Some of his friends have become your friends as adults.
But things are not always as they seem.
Written in the vein of To Kill a Mockingbird, Wilde Lake is riveting, even for those who are not familiar with the Wilde Lake Village street names or architecture. Reliving the olden days of the 1970s is a fun bonus.
Another Stunning Story by Local Best-Selling Mystery Author!
Columbia’s favorite author (and Baltimore’s), Laura Lippman, has written another memorable mystery, her 21st – this time about residents of the Wilde Lake Village in the city of Columbia, Maryland.
A Waiting List A Mile Long
After being on the Howard County Public Library’s waiting list for two months and 22 days, I am still only number 29 on the waiting list of 261! Fortunately, a friend remembered I wanted to read it and loaned it to me for two days (that’s all it took, though it is a long read at times, especially if you do not relate to the neighborhood or the 70s – if you do, Wilde Lake is a book not to put down).
But Well Worth the Wait
Lippman, a former reporter for the Baltimore Sun newspaper, created our favorite ‘accidental PI,’ Tess Monaghan, in several books and also wrote a few non-Tess books, but Wilde Lake may well be her best yet.

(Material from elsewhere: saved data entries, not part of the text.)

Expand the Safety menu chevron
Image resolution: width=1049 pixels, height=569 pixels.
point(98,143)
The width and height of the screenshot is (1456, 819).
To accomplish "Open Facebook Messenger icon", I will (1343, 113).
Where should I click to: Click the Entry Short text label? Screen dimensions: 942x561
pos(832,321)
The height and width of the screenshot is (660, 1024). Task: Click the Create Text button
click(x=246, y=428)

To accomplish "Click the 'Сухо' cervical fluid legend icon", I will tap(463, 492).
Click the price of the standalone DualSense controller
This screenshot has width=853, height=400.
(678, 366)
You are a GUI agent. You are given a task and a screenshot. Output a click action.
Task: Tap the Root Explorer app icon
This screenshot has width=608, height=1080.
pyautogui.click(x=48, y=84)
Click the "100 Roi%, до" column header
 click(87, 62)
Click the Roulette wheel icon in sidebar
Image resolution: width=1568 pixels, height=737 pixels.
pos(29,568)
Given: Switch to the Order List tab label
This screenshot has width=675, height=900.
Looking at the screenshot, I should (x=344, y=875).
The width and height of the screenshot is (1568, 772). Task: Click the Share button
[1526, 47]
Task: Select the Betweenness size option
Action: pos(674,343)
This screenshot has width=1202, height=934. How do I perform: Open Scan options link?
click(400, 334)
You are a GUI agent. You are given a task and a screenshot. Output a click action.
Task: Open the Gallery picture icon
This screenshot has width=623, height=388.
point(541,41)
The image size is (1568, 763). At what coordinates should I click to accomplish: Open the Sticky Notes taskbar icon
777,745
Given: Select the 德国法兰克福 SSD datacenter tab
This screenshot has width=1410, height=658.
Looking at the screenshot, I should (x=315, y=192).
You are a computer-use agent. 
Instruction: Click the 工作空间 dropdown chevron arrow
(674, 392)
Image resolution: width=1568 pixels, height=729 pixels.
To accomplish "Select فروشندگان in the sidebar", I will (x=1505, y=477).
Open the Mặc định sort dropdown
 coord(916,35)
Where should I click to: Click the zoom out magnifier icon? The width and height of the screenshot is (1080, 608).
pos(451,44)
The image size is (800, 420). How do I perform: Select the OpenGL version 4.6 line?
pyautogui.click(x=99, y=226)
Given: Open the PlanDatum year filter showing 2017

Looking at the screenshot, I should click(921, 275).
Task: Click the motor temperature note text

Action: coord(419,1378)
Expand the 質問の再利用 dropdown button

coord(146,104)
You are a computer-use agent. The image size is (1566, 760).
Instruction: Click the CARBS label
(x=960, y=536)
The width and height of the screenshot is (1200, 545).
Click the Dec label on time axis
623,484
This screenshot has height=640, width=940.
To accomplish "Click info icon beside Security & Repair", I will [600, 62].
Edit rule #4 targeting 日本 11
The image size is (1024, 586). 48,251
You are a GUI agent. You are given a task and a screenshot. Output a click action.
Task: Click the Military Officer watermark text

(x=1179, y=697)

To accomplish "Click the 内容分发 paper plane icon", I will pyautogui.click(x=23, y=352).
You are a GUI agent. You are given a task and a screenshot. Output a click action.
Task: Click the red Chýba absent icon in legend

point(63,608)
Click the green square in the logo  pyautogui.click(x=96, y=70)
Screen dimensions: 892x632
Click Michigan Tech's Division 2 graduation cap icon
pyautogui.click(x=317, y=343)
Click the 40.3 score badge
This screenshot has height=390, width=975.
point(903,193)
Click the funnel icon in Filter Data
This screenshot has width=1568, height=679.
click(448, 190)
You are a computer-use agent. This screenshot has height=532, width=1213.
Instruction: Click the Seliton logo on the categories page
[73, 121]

Reminiscent of To Kill a Mockingbird
The story rotates around family secrets, teenage secrets, and adult secrets until they all coalesce quickly at the end of a long book. Like Scout in Mockingbird, we cherish little Lu as she tries to put two and two together subconsciously and finally computes the answers in adulthood – answers that are an Achilles’ heel, answers that were set in stone long ago and only recently revealed but answers that we wish were not true.
Wilde Lake alternates between the story of Lu as the first woman state’s attorney in Howard County told in third-person, to reflecting back on her childhood in first-person narrative. The adult-written chapters are named by month and day while the child-themed chapters are titled.
Lippman has an uncanny ability to remember what it is like to be young, to eavesdrop on family conversations and not understand them all but file them away to add to other snippets years later. Another Scout.
And the Mystery is. . . .
Fun! You will probably learn some fascinating facts about the planned city of Columbia, Maryland, and many more about the village of Wilde Lake – from the street names to Wilde Lake High, a model “open-school for the nation,” built in 1971. Besides Ms. Lippman, Wilde Lake also graduated Edward Norton, Academy Award nominee and grandson of Columbia founder, Jim Rouse.
If you remember the 70s, you will relive your childhood from dial phones to kids walking home alone at night, to teens drinking if their parents were present.
Go ahead. Put yourself on the waiting list. You will be glad you did, but if you can’t wait, Wilde Lake is available for purchase all over Columbia! And beyond.